Creado en Domingo, 17 Junio 2012 11:39 Escrito por Sheila Gutiérrez Licea Visto: 957
Cada año, el tercer domingo de julio se celebra el día más feliz de papá, con el objetivo de reconocer la paternidad responsable y homenajear a esa persona con toda justeza que a decir verdad no ha sido tan reconocida como la madre. En la mayor parte de los países de América Latina, los Estados Unidos y Canadá, se celebra siguiendo la tradición de la primera ocasión en que en el año 1910, una hija rindió homenaje a su padre veterano de guerra, el que al enviudar quedó a cargo de 5 niños y los educó ejemplarmente.

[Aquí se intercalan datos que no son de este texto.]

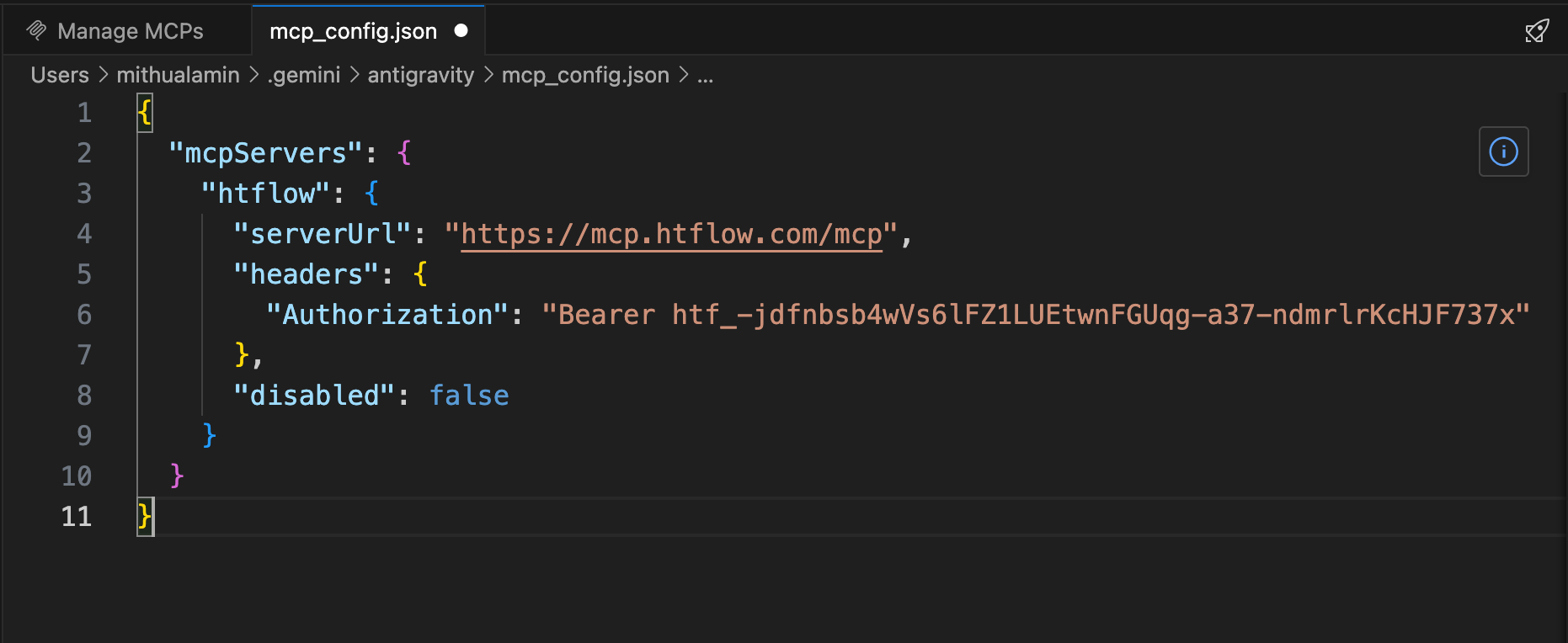Screen dimensions: 1568x643
Task: Click the "Authorization" header key
Action: [x=387, y=315]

En Cuba, el Día de los Padres se celebró por primera vez el 19 de Junio de 1938, por iniciativa de la escritora y artista Dulce María Borrero. Lo cierto es que a partir de entonces en esta pequeña nación del Caribe, no importa el lugar ni la fecha para expresar: ¡Te quiero papá!, ¡Felicidades abuelo!

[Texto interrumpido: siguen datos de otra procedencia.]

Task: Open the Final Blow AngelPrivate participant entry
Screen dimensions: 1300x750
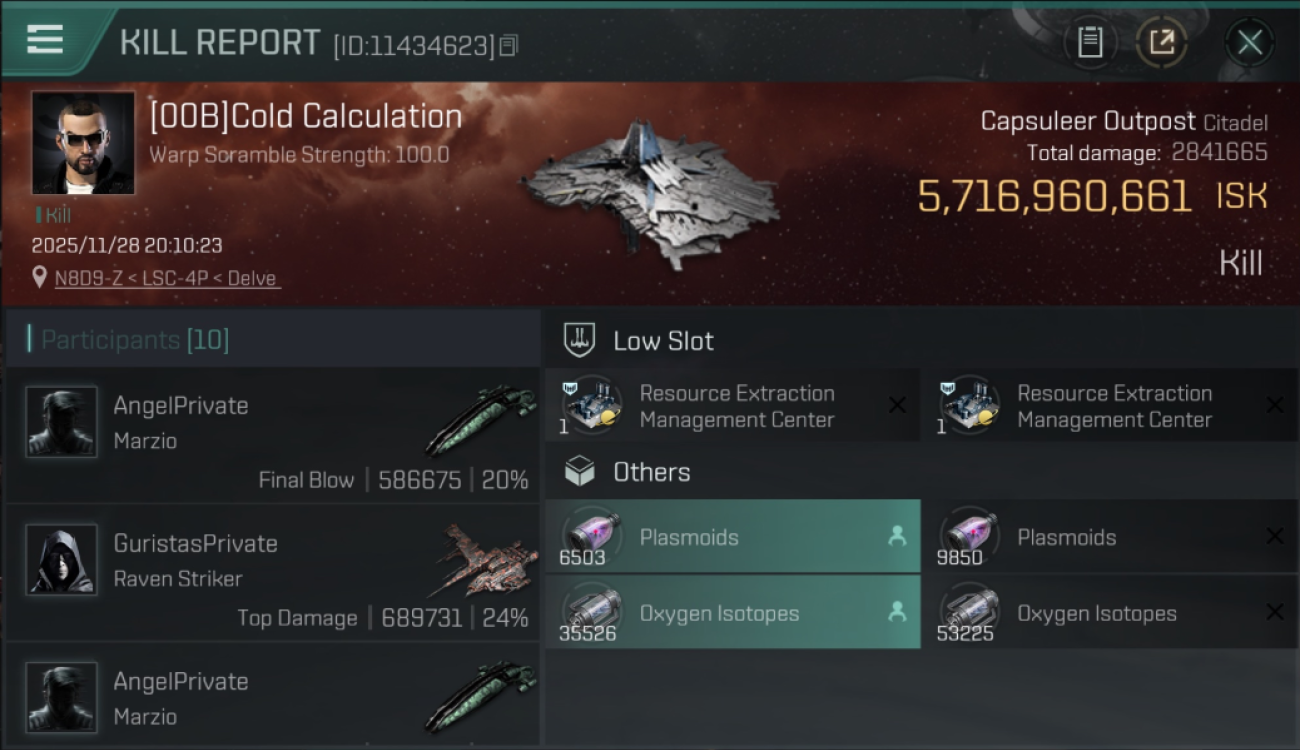Action: 272,435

La tradición del Día de los Padres sigue tomando fuerza, para demostrar a todos los que se incorporan librando prejuicios a las tareas del hogar y la formación de los pequeños, que son tan importantes como los demás seres humanos. La realidad es cada día más fehacientemente, en la mañana se ve a los padres y a los abuelos tomar de la mano a los pequeños para conducirlos a la escuela o al Círculo Infantil, jugar al béisbol o hacer piruetas para obtener como premio la risa de los infantes.
Quizás en las circunstancias actuales de Cuba las principales gestiones de la vivienda se reacomoden hacia la figura paterna, pero hacia estas marchan con gusto los padres y abuelos, felices del regalo que les ha dado la vida: ver crecer felices a sus hijos.